Tuliskan kembali tanpa perubahan bagian teks tentang organisasi dan akademik di bawah ini, mulai dari "Organisasi dipandang sebagai" terus sampai "posisi dilematis.".

• PETIKAN TEKS
>>>

Mencari titik temu antara organisasi dan akademik merupakan
hal yang penting, sebab dalam stigma publik keduanya saling bertentangan.
Organisasi dipandang sebagai lawan dari akademik, begitupun sebaliknya, oleh
karena (menurut stigma ini) pencapaian prestasi disalah satu sisi berkorelasi
negatif dengan sisi sebaliknya. Perkembangan stigma publik tentang pertentangan
ini tentunya tak lepas dari fakta-fakta yang tercerapi bahwa para mahasiswa
yang aktif dalam organisasi memiliki indeks prestasi (IP) yang rendah, sementara
mahasiswa yang hanya fokus dalam pencapaian prestasi akademiknya terpental dari
organisasi.
Adanya
ketakutan pada diri mahasiswa (terutama MABA) akibat stigma publik tentang
organisasi, ditambah dengan pandangan umum bahwa organisasi hanyalah kebutuhan
sekunder membuat pilihan untuk tidak berkecimpung di wilayah organisasi menjadi
pilihan yang paling mungkin untuk diambil. Padahal yang mestinya dilakukan oleh
para mahasiswa adalah menganalisis stigma tersebut agar tidak terjebak pada
posisi dilematis.
Jika
dicermati stigma ini adalah generalisasi terhadap beberapa kasus tentang para
mahasiswa yang menggeluti organisasi. Penarikan kesimpulan secara generalisasi
berawal dari pencerapan terhadap beberapa kasus partikular yang darinya ditarik
satu kesimpulan umum yang berlaku pada setiap kasus tersebut. Akan tetapi,
kelemahan metode ini adalah tidak semua sampling (mahasiswa) dapat di teliti
sehingga kesimpulannya bergantung pada perwakilan sampling dan kondisi
lingkungan di ambilnya sampel tersebut. Pemilihan sampling secara acak dan
kondisi sosial wilayah dimana sampling tersebut di ambil mengakibatkan hasil
generalisasi tidak dapat diterapkan sepenuhnya hingga meliputi sisi yang tidak
diteliti. Oleh karena itu, stigma ini sepenuhnya tidak dapat dibenarkan. Sebab
pada faktanya masih ada para mahasiswa yang mampu membangun korelasi positif
dan produktif seputar relasi akademik dan organisasi.
Hal
yang mesti dipahami oleh setiap mahasiswa adalah bahwa akademik dan organisasi
merupakan kebutuhan pengetahuan. Akademik memperkaya sisi teoritis dan praktis
menyangkut ilmu tertentu, sementara organisasi memberikan kerangka dan tata
cara implementasi dalam membangun sosialitas manusia. Walhasil, sangatlah tidak
bijak untuk mempertentangkan keduanya, atau meninggalkan salah satunya,
mengingat keduanya merupakan kebutuhan pengetahuan yang tentunya saling melengkapi
dan beriringan. Selanjutnya tinggal membangun tata cara dalam relasi akademik
dan organisasi. Mesti ada skala prioritas, hal-hal aksidentil yang tidak
berkorelasi positif dan produktif seyogyanya ditinggalkan.

<<<

• MATERI MENTAH
>>>

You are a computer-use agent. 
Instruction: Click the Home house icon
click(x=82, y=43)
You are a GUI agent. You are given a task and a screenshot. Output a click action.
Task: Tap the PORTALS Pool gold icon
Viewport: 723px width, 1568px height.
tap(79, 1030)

<<<

• JAWABAN TUGAS
Organisasi dipandang sebagai lawan dari akademik, begitupun sebaliknya, oleh
karena (menurut stigma ini) pencapaian prestasi disalah satu sisi berkorelasi
negatif dengan sisi sebaliknya. Perkembangan stigma publik tentang pertentangan
ini tentunya tak lepas dari fakta-fakta yang tercerapi bahwa para mahasiswa
yang aktif dalam organisasi memiliki indeks prestasi (IP) yang rendah, sementara
mahasiswa yang hanya fokus dalam pencapaian prestasi akademiknya terpental dari
organisasi.
Adanya
ketakutan pada diri mahasiswa (terutama MABA) akibat stigma publik tentang
organisasi, ditambah dengan pandangan umum bahwa organisasi hanyalah kebutuhan
sekunder membuat pilihan untuk tidak berkecimpung di wilayah organisasi menjadi
pilihan yang paling mungkin untuk diambil. Padahal yang mestinya dilakukan oleh
para mahasiswa adalah menganalisis stigma tersebut agar tidak terjebak pada
posisi dilematis.